Baca Juga:  Ratusan Koper Calhaj Purwakarta Diberi Gantungan Unik

Dalam melakukan tradisi Mappalette Bola ini ada beberapa langkah yang wajib untuk diikuti. Langkah pertama adalah mengeluarkan perabotan rumah yang terbuat dari kaca atau bahan pecah belah terlebih dahulu.

Kedua, perabotan berat lainnya seperti lemari diikat pada pojok ruangan supaya tidak berpindah tempat saat prosesi berlanjut. Ketiga, pemilik rumah akan menancapkan bambu pada kaki rumah untuk menjadi pegangan para warga saat proses pemindahan.
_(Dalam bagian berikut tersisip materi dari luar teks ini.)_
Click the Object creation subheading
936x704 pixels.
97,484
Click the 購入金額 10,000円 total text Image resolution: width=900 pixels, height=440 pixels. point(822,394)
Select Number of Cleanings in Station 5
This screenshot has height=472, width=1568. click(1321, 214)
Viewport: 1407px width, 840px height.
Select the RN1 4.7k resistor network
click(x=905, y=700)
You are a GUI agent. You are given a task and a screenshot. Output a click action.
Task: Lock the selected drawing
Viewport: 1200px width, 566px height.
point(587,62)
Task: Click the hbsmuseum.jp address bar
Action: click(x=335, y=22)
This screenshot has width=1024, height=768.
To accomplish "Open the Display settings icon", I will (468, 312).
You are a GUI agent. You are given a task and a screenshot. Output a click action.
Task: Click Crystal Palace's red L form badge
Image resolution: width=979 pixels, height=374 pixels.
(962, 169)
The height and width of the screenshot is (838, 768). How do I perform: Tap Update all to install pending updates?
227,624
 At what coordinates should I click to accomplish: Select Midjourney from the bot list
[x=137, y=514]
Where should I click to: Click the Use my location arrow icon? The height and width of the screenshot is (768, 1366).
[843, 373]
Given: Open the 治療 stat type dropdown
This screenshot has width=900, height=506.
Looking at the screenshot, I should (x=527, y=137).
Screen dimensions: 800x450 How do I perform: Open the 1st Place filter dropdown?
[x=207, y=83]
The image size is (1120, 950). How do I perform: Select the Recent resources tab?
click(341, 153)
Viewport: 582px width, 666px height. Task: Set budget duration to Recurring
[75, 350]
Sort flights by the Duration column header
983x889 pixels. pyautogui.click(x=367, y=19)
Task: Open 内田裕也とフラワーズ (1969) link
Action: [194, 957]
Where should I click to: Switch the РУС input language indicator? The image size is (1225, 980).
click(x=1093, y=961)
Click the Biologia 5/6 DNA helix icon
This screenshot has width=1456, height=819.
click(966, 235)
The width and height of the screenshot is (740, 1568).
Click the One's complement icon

Setelah melakukan langkah ini ritual pemindahan rumah pun dilaksanakan dan diwali dengan pimpinan doa oleh ketua adat setempat. Setelah memimpin doa, beliau akan menentukan irama dan ketukan langkah warga pria yang mengangkat rumah tersebut. Kedua hal ini sangat penting dilakukan untuk mempermudah proses pemindahan rumah. Penting juga setelah 1 tahun melaksanakan tradisi ini, pemilik rumah akan melakukan tradisi maccera bola dengan mengoleskan darah ayam pada tiang rumah untuk menghindari malapetaka.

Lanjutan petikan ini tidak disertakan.